Fortunately, we can provide that experience by creating a Model Context Protocol (MCP) server and exposing it to the LLM. MCP servers provide tools to the LLM, and also instructions on when and how to use that tool. A simple MCP server might offer a tool that retrieves the current weather, performs an API call against a service, or queries search index for results. In this case, an MCP server can also use the systems library to run a systems model, as shown in the lethain/systems-mcp library.

That repository includes installation instructions to configuring it to run with your Claude Desktop setup that we configured in the Foundations chapter. Once you have it installed, you can run and render a model as described in the following steps.

This MCP server exposes two tools, load_systems_documentation and run_systems_model. The first of those tools, load_systems_documentation, injects project specific documentation and examples into the context window to serve as in-context learning, to improve the quality of generated models. The other tool, run_systems_model, takes a model specification and runs it, returning the results in JSON format.

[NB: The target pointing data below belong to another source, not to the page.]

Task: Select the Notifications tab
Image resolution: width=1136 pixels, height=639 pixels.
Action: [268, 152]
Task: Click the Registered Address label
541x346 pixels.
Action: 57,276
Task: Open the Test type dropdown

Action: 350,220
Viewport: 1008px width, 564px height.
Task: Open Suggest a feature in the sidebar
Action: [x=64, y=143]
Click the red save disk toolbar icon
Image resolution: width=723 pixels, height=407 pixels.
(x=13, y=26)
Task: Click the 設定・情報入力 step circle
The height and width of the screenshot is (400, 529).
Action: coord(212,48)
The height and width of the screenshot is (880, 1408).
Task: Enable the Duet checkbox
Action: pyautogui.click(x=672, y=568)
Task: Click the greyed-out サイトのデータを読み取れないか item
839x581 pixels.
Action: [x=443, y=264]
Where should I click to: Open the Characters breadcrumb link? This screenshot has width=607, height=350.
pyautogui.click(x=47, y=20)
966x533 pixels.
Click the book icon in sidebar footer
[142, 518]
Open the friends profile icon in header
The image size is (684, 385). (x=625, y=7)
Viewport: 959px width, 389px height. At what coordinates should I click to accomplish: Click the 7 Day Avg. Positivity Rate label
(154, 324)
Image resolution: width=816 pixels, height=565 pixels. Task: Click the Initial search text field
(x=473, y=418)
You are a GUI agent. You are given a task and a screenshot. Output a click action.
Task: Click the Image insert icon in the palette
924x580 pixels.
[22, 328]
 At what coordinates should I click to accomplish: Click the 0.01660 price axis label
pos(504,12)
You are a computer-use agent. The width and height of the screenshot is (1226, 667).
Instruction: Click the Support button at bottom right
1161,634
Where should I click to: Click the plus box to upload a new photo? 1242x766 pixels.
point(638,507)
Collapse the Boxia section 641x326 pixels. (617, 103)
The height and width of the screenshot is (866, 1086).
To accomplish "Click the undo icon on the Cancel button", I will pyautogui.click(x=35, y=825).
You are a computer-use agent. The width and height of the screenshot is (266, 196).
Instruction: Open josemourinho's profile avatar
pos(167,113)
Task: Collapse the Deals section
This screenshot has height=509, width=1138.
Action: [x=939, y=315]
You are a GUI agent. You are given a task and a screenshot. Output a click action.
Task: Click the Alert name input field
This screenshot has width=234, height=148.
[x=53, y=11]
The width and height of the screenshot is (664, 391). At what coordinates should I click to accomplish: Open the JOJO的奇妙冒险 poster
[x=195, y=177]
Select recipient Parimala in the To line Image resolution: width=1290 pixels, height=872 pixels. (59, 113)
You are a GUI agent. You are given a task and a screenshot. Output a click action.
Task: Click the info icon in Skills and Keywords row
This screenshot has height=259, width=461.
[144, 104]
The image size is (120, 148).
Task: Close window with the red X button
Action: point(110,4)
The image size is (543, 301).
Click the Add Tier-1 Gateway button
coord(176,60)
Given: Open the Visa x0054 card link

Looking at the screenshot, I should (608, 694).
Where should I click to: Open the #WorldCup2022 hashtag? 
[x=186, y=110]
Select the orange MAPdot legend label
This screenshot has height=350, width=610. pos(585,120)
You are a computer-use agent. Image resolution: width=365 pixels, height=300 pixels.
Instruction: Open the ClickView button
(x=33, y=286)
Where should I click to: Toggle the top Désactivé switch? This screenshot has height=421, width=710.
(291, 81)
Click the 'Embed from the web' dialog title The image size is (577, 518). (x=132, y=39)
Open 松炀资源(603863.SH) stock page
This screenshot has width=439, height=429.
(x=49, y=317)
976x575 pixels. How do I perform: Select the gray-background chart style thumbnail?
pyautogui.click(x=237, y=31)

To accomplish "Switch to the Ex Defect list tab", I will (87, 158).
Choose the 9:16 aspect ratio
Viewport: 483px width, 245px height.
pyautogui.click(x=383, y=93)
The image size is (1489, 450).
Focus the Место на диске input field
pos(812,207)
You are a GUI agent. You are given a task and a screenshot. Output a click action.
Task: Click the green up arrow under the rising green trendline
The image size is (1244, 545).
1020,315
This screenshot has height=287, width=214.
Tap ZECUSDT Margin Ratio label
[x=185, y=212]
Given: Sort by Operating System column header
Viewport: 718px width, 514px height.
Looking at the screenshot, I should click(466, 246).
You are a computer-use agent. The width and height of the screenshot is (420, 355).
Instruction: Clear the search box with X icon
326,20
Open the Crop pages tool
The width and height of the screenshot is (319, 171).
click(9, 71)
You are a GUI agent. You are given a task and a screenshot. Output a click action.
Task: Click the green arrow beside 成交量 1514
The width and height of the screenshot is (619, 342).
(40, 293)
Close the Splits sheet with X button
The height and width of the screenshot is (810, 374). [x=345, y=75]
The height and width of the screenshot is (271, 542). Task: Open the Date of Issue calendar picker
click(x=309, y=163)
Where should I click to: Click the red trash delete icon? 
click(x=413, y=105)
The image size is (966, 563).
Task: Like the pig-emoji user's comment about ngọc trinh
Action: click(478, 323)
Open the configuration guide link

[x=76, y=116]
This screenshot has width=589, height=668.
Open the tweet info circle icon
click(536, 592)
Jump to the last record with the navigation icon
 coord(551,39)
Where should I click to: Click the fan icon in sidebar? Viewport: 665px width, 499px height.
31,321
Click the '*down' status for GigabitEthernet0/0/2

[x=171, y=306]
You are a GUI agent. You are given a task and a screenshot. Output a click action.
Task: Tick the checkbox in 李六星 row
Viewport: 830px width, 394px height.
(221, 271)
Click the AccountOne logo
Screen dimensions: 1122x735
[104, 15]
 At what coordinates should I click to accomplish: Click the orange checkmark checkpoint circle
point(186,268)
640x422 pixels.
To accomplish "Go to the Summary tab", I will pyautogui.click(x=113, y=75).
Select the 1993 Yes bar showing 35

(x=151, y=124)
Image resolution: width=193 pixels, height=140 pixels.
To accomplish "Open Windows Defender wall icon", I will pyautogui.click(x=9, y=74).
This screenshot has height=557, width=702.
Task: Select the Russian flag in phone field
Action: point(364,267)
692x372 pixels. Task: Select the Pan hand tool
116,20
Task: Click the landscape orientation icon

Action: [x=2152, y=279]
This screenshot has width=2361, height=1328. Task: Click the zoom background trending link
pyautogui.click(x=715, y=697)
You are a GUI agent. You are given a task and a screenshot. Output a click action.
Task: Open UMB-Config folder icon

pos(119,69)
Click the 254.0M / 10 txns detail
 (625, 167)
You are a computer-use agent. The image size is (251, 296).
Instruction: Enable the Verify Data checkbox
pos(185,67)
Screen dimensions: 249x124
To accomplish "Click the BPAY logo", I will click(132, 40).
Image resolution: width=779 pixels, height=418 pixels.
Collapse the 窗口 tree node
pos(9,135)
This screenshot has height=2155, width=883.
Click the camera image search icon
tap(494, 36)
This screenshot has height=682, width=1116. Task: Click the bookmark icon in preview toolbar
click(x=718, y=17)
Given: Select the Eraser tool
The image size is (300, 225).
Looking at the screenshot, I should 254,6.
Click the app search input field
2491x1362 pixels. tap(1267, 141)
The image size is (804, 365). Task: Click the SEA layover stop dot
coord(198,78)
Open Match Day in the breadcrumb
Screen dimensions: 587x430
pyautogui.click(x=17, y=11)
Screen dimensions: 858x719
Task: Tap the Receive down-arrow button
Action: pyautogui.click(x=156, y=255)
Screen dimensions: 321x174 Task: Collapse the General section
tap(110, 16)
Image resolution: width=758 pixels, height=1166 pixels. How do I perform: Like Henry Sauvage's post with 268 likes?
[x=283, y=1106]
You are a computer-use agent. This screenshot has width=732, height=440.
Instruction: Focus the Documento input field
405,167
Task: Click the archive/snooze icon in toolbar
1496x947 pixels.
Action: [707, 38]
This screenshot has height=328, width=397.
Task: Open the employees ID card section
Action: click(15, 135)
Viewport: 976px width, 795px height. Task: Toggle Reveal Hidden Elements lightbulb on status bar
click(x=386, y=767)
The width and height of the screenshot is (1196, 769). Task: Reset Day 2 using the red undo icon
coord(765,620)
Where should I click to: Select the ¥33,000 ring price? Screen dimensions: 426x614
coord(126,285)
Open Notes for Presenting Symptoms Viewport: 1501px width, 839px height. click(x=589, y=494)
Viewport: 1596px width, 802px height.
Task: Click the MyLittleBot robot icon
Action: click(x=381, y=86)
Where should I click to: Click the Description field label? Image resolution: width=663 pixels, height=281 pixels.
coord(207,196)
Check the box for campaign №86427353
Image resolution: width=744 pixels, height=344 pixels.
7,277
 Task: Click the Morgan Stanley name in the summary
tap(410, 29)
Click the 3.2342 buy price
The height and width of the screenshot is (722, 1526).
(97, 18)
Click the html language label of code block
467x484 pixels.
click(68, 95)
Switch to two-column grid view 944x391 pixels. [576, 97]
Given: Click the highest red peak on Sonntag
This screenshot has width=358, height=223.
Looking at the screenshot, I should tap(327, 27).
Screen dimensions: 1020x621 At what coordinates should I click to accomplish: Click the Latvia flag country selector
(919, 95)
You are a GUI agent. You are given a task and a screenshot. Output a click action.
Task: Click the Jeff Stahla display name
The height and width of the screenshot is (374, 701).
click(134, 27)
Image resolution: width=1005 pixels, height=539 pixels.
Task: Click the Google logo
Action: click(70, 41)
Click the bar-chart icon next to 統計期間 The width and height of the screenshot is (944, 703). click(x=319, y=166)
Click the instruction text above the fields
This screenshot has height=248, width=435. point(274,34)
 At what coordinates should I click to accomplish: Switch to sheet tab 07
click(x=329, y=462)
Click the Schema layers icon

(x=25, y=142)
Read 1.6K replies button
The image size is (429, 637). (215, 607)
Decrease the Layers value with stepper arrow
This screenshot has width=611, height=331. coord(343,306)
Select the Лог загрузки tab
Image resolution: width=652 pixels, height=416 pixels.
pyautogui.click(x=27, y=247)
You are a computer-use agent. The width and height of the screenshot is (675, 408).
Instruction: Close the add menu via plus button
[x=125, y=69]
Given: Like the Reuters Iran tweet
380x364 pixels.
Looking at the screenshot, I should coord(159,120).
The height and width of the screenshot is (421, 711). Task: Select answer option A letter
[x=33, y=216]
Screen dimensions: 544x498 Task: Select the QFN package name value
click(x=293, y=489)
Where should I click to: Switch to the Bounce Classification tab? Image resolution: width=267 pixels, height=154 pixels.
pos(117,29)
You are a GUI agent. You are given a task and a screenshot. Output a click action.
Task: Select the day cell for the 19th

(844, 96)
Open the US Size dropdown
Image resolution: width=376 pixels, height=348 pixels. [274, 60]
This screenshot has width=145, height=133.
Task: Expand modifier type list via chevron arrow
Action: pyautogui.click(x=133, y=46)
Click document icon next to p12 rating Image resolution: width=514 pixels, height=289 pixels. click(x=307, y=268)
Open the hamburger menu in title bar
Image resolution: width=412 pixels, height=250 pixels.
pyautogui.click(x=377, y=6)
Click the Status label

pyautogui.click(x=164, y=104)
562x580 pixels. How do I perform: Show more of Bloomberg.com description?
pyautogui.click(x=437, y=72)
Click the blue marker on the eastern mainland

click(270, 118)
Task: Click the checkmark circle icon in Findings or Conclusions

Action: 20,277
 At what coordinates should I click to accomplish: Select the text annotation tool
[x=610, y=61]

Here is an example of Claude.ai using both tools to generate a systems model for a social network. Note that none of the examples relate to social networks, so this is a genuinely new creation rather than a recreation of an explicit item within the loaded context.

Claude.ai using two tools to generate a systems model

After creating the output from a systems model, we still need to explore that data. In a Jupyter Notebook, we would render different cuts in still charts. In Claude.ai, we can ask it to generate an Artifact to explore this dataset via:

Create an artifact to render the output of the last
systems model run in a chart and allow me to select
which columns to include.

This will generate an artifact along these lines, allowing you to select among which columns to render.

Claude.ai Artifact for exploring system model results

At this point, we’ve created something that is more powerful than a Jupyter Notebook–because it will generate the systems model for you–and also allows the same sort of exploratory scenarios. If we apply a more critical eye, we can correctly observe that the Artifact only included five rounds rather than all fifty. We can fix it by asking:

Include all 50 rounds in the artifact, not just 5

However, we really shouldn’t need to ask. So it’s not quite perfect, but you can make it work fairly well. It’s also easy to imagine a near future where tools and Artifacts are better connected, allowing the LLM to directly connect tools to Artifacts rather than requiring the LLM to indirectly connect them by replicating data.

Summary

In this chapter, we started with a complex problem, and broke it down into components that an LLM can solve. We used documentation to prime the LLM to write correct syntax. We loaded a Model Context Protocol server to push math-heavy work into software that knows how to quickly and accurately perform the math. We used a Claude Artifact to not just chart the resulting data, but to explore that rendered data.

This combination of approaches not only solved the particular problem of generating and running systems models, it’s also a generalizable approach to making messy problems fit with LLM-driven approaches. What worked here will work elsewhere, including–we hope–for helping us generate Wardley maps in the next chapter.